A Young Eagle's Song

December 4, 1997

As December comes again this year, the season when the first snow is likely to fall has begun. I sincerely apologize for not writing for such a long time. I trust that everyone in your family is in good health.

Thank you very much for your previous letter about publishing records of those who died in the war. In regards to your inquiry as to whether any mementos or letters remain, it appears nothing remains in our home.

In June 1953, the rice paddies, fields, and houses here suffered serious damage when the Chikugo River flooded, so probably nothing survived. It seems no last letters were sent. There were only two photographs, so I am sending them to you.

On December 1, 1944, my mother and I left home early in the morning to see Kensuke, who was training with the flight corps at Usa Air Base. It was very cold, and every morning there was frost. A light snow was gently falling.

My mother and I brought a meal and chimaki (rice cakes wrapped in bamboo leaves) as a gift. We walked to Yoshii Station on the Kyudai Line and rode the train from there. It was already near evening when we arrived at Yanagigaura Station. Our destination was the second floor of a large farmhouse like our former one. The road there seemed to have suffered flood damage, and the rice paddies and fields were also washed away. I remember walking through such a place.

Previously my mother had visited once with my father, so we arrived without a problem to the dim second-floor room. Since we came well prepared with charcoal, we made a fire to warm ourselves and waited for Kensuke to come. After a while he came and said, "Let's go together tomorrow to visit Usa Shrine. I'll come in the morning to pick you up." He soon returned.

The next day on December 2 he and a friend came to get us, and we four walked slowly along the shrine path while talking together. Our smiling mother seemed very happy.

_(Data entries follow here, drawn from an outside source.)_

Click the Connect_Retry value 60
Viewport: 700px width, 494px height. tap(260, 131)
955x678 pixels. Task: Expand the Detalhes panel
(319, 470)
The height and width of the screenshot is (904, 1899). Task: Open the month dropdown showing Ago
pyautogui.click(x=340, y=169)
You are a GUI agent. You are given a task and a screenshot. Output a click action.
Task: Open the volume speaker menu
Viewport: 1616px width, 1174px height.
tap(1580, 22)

We visited the main shrine, and I remember that he prayed sincerely for his fortune in battle. Below are photos taken at a nearby photography studio after our visit to the shrine.

Photo of Kensuke Eto

From left are Kensuke (17 years old), his friend Kazuo Ichihashi, our mother Toyo (49), and I (24).

Then we said good-bye to Kensuke and his friend at Yanagigaura Station as they returned to base. That was our final good-bye. The photos were the last ones.

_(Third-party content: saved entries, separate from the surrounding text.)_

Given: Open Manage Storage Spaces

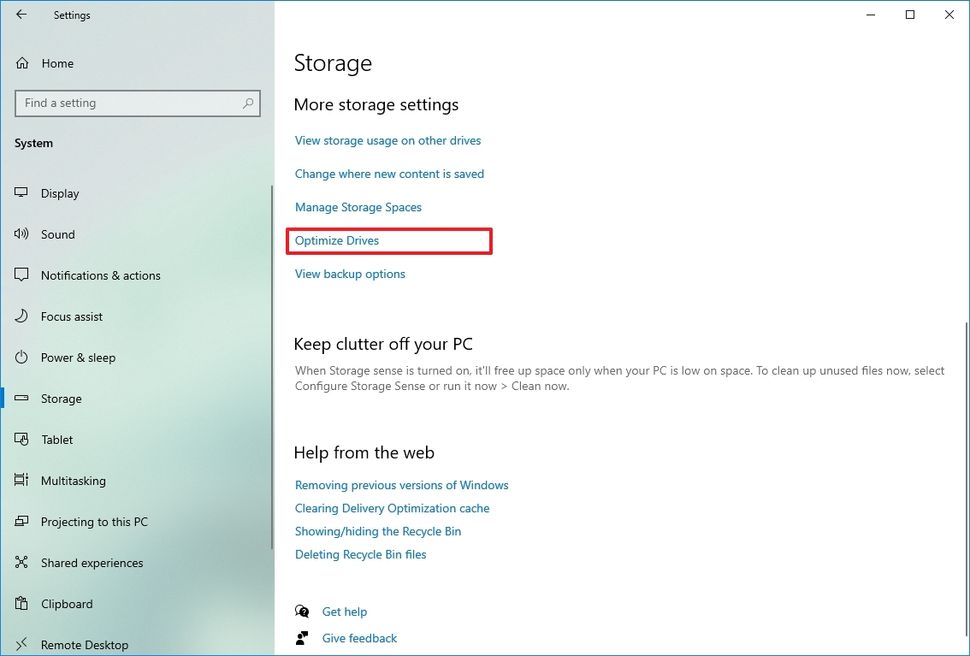Looking at the screenshot, I should click(358, 207).
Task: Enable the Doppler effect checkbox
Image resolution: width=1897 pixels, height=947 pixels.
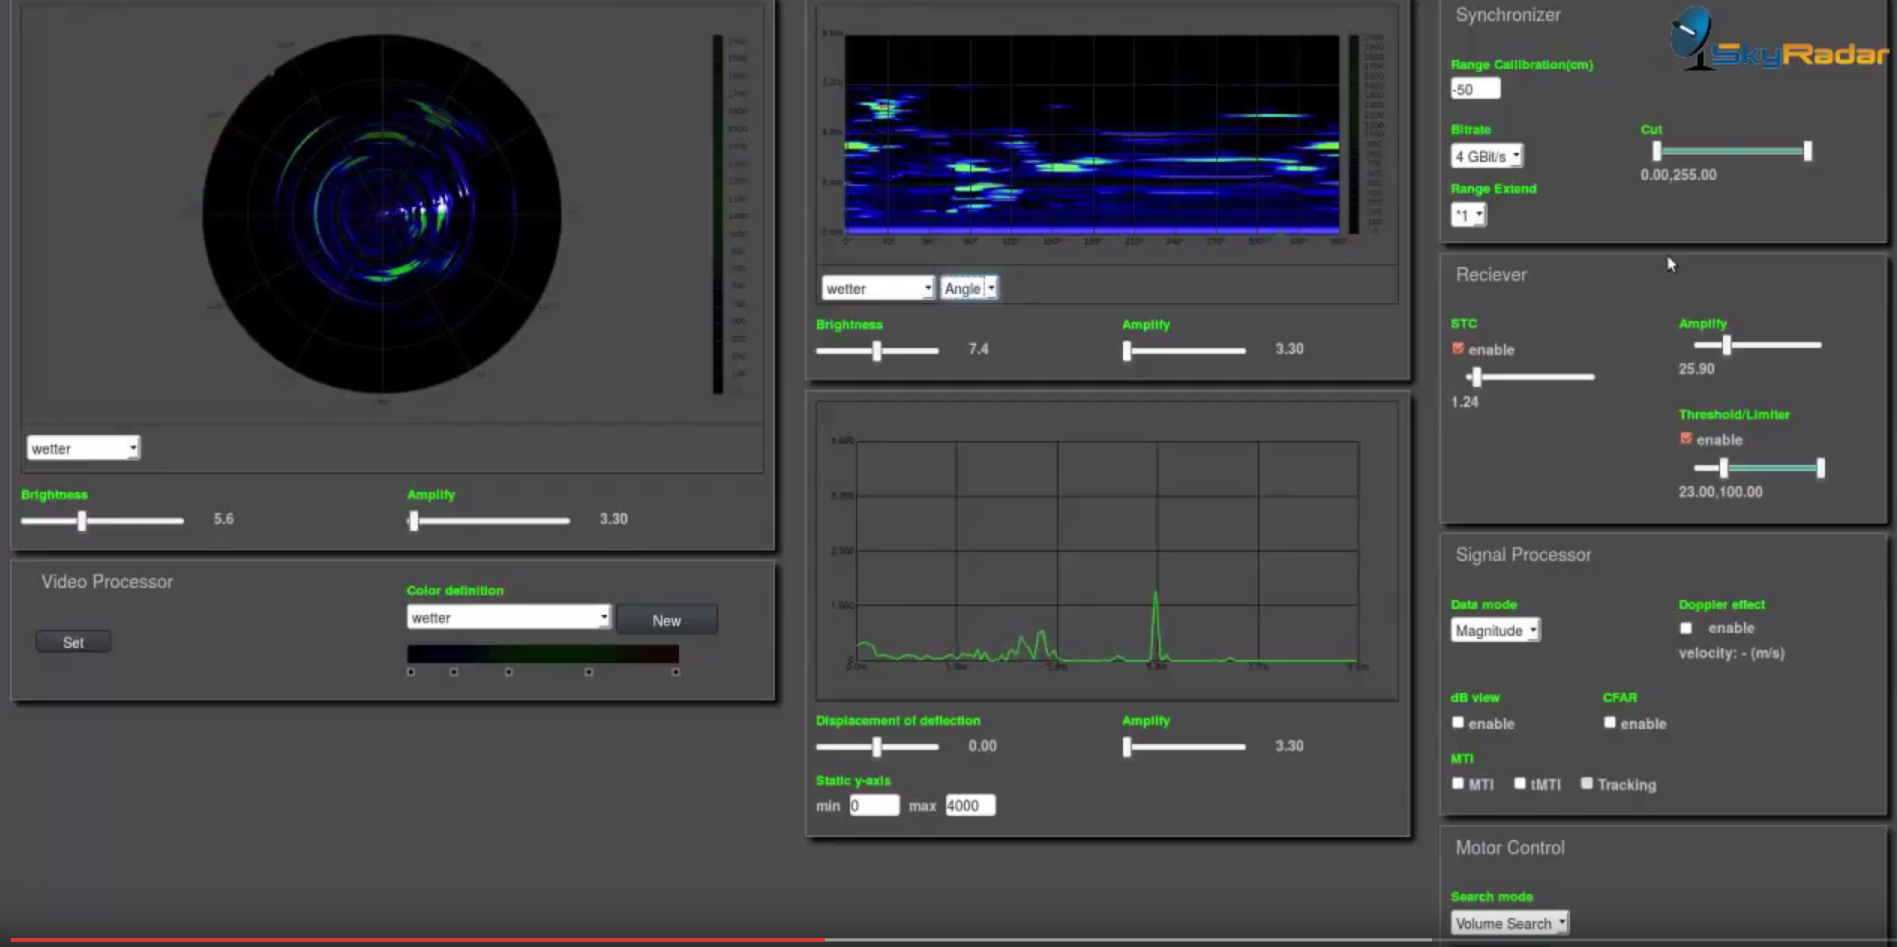Action: 1686,628
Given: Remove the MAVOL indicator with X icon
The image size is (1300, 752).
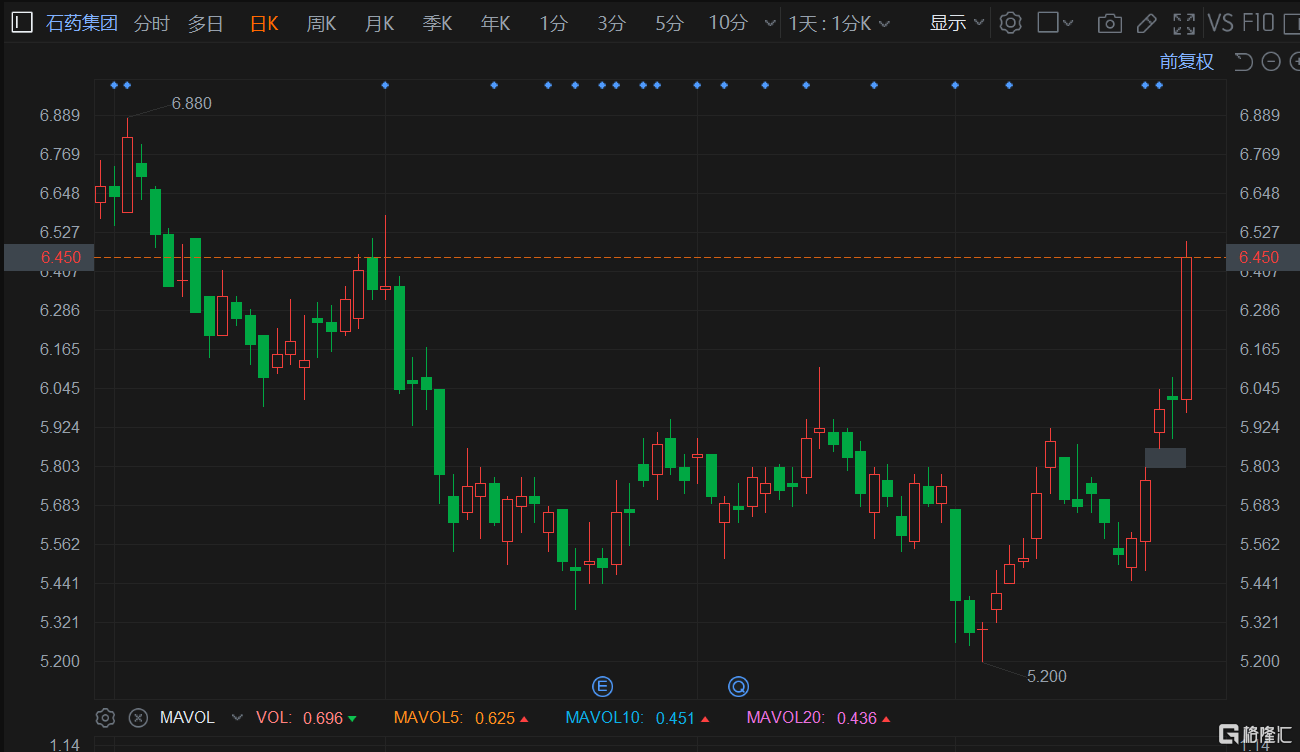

At the beginning of 1945 he was transferred to the Izumi Flight Corps in Kagoshima Prefecture. There was a letter from him asking whether we could come to Izumi, but even my mother did not go to see him because of the intense air raids and the difficulty in getting a train ticket.

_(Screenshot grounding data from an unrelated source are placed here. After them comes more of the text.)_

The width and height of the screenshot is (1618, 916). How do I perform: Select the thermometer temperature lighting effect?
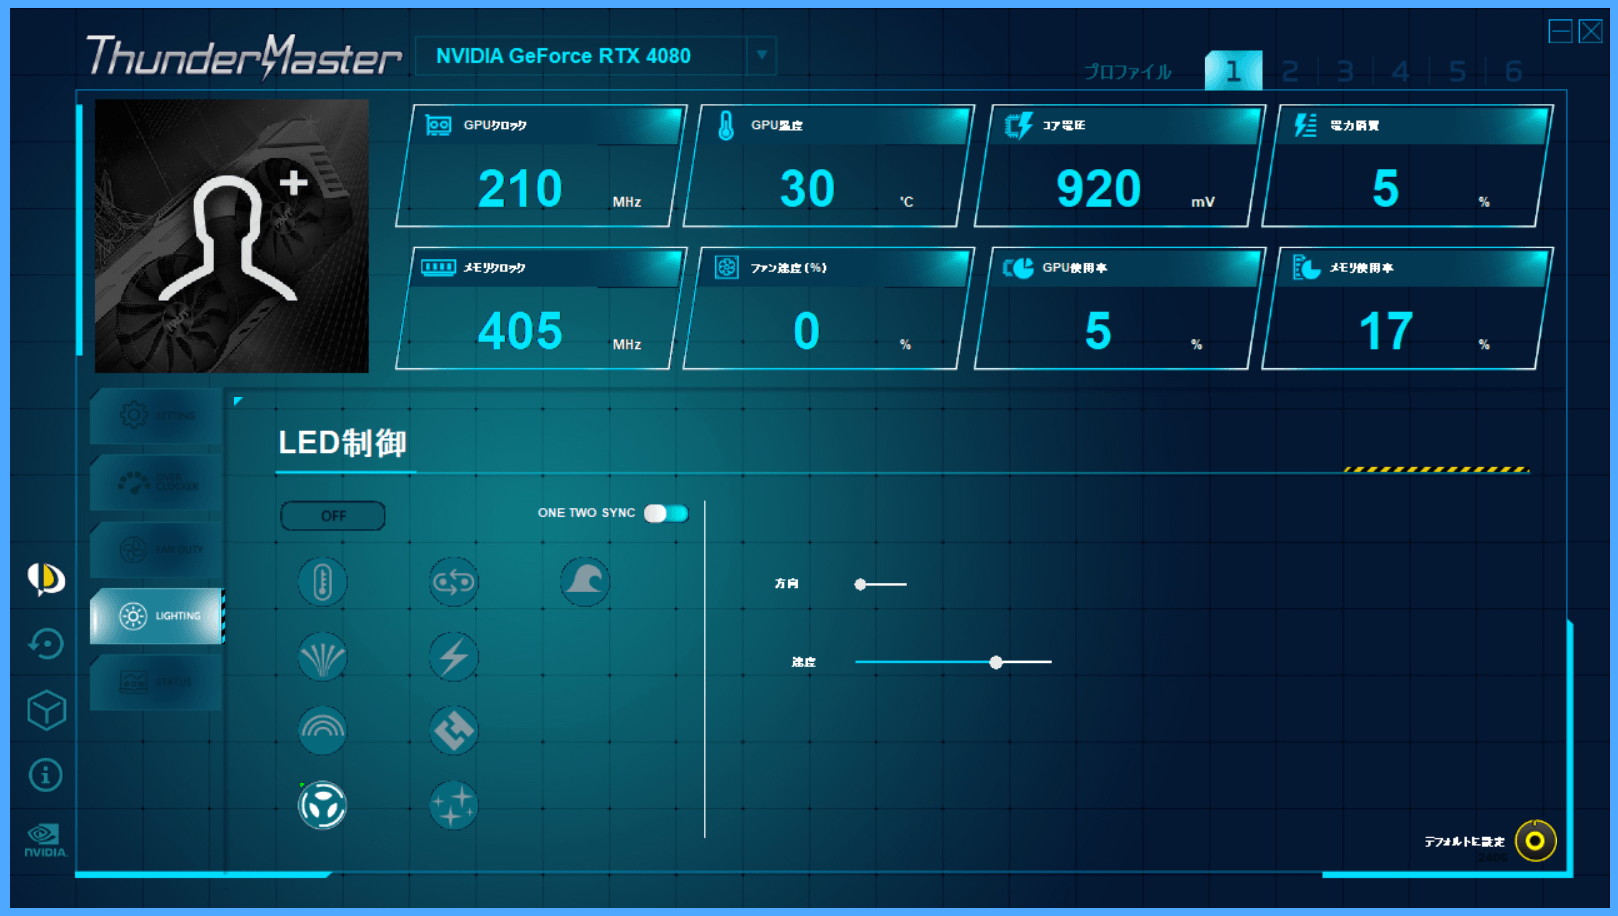(x=322, y=582)
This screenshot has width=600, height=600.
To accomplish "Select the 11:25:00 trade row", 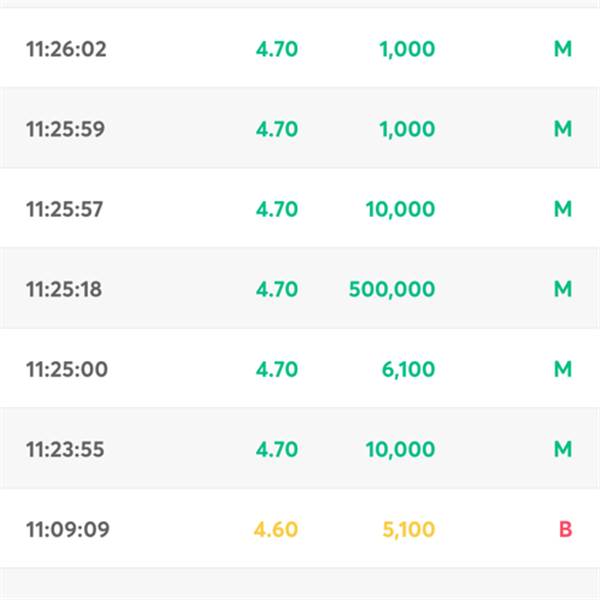I will tap(300, 368).
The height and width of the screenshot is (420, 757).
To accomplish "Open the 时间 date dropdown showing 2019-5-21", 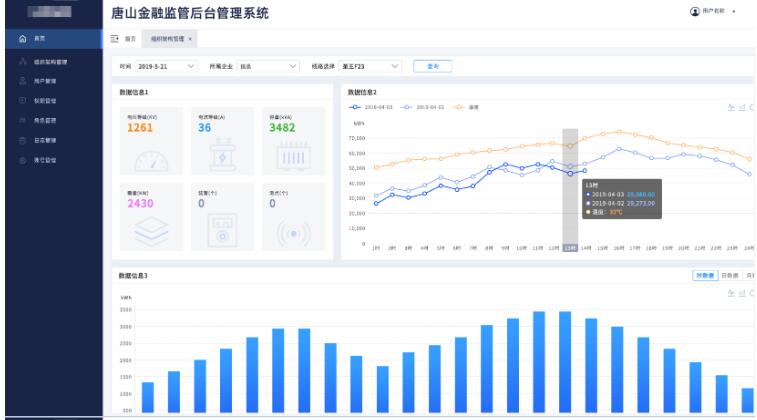I will click(x=166, y=66).
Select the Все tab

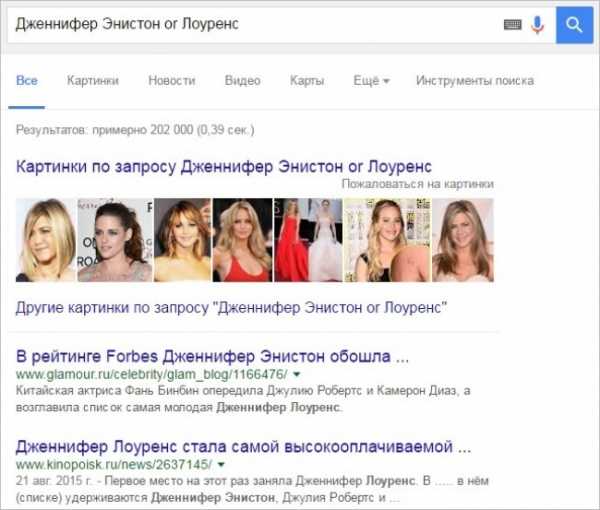[27, 81]
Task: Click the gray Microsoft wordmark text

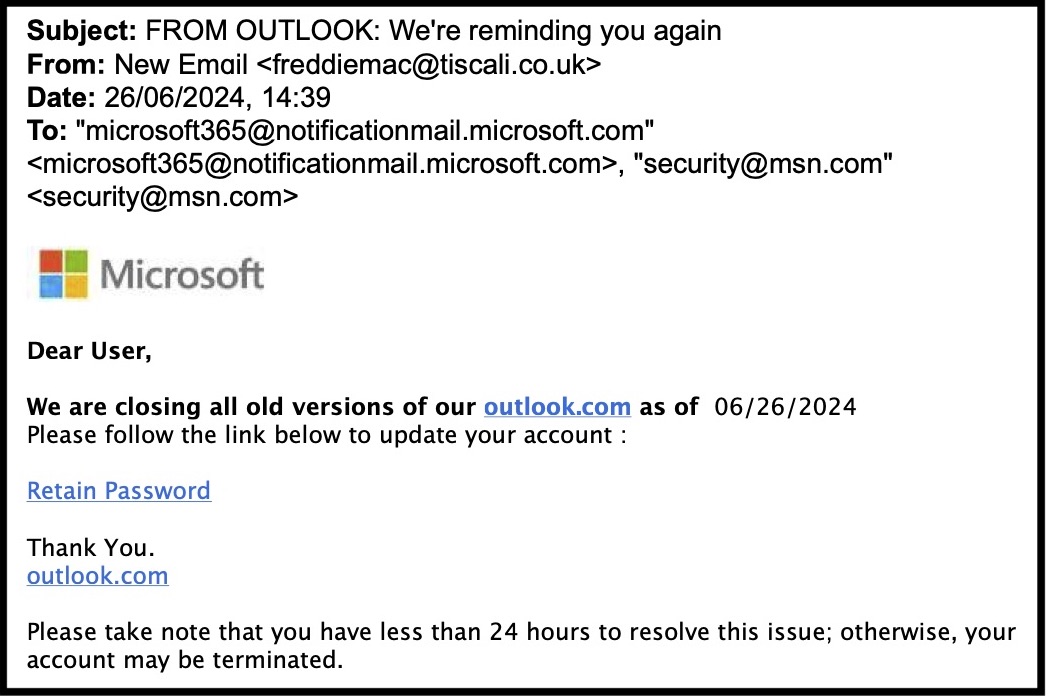Action: click(x=182, y=274)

Afterward on about April 20, a letter arrived from Mrs. Fumie Harada of Saga Prefecture. The letter said that the bomber that Kensuke boarded on April 16 to sortie to the sea around Okinawa did not return the next day. Mrs. Harada went to meet one of Kensuke's younger brothers, and he heard the story then.

I still do not forget this sad news from 52 years ago. My mother after that at night when it became quiet used to sing "A Young Eagle's Song" over and over in a lonely voice before the Buddhist family altar in our home. We comforted each other while I also recited Buddhist scriptures each night.

Mother little by little finally settled down in June as the busy farming season started and we worked to increase food production. "A Young Eagle's Song" was a big hit and sold 230 thousand copies from 1944 until the end of the war in 1945.

My father passed away in 1949, and my mother in 1975. My husband is disabled on the right side of his body. He is now 80 years old, and he receives home medical care through our town's welfare department. I am healthy and try to do my best, and we two somehow manage together.

My husband joined the Sasebo Naval Corps when he was young and also took part in the war. When the war ended, he was working in the northern seas on the coastal defense ship named the Etorofu. His parents cried for joy when he returned safely.

My deceased mother brought up four boys. Three were killed in the war (two in battle, one by disease contracted at the battlefront). I think it was very painful for her deep inside her heart. She participated with her husband in the unveiling ceremony of the Special Attack Forces Monument at Izumi Air Base, and she visited there several times after that.

Gravestone of Clouds (site of Izumi Air Base)


I receive an invitation each year to the April 16 memorial service sponsored by the Special Attack Forces Honor Society and held in front of the monument. I remember the war from long ago as I stand in front of this monument in Peace Park. I pray deeply for the continued development of Izumi City and for the health of all its citizens.

I wish to deeply thank everyone in the12th Ko Flight Training Program. I hope you live long and continue healthy.